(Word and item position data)

——————————

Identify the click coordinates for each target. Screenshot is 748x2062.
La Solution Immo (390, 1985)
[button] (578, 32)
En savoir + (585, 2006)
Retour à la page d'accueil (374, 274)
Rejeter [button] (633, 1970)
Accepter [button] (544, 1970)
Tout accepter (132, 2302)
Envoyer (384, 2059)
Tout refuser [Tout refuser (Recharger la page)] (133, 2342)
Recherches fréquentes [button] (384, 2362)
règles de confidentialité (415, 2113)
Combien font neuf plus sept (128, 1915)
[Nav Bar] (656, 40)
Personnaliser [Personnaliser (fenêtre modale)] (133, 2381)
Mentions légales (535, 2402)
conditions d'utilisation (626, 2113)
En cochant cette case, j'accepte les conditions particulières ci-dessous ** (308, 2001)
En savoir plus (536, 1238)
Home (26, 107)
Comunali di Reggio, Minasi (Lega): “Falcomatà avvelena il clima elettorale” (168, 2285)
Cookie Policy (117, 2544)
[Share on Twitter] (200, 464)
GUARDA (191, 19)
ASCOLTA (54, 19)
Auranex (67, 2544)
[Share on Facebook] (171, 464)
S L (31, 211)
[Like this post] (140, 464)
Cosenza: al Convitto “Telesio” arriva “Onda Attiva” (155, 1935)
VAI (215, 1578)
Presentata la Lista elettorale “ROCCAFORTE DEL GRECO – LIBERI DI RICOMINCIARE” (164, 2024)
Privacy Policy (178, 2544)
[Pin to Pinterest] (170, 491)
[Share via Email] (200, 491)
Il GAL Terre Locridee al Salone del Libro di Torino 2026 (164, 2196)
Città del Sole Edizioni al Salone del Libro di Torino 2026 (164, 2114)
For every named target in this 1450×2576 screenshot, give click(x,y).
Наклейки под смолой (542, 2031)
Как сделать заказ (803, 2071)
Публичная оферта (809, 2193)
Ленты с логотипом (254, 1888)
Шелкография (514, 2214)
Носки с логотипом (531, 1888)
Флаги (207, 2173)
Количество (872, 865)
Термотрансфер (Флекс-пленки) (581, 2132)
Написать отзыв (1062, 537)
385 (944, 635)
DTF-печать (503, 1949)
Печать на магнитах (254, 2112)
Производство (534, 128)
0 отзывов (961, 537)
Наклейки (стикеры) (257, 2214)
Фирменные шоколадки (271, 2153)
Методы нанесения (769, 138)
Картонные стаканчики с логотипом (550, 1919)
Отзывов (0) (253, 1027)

——————————

* Exercise brief
Rescale the lines between the one holding "[Like this post] (140, 464)" and the one holding "Il GAL Terre", inclusive. Give those lines again with each x and y coordinate in the answers multiplied by 1.8 and rounded to a whole number, halves rounding up.

* Full output
[Like this post] (252, 835)
Cosenza: al Convitto “Telesio” arriva “Onda Attiva” (279, 3483)
VAI (387, 2840)
Presentata la Lista elettorale “ROCCAFORTE DEL GRECO – LIBERI DI RICOMINCIARE” (295, 3643)
Privacy Policy (320, 4579)
[Pin to Pinterest] (306, 884)
[Share via Email] (360, 884)
Il GAL Terre Locridee al Salone del Libro di Torino 2026 (295, 3953)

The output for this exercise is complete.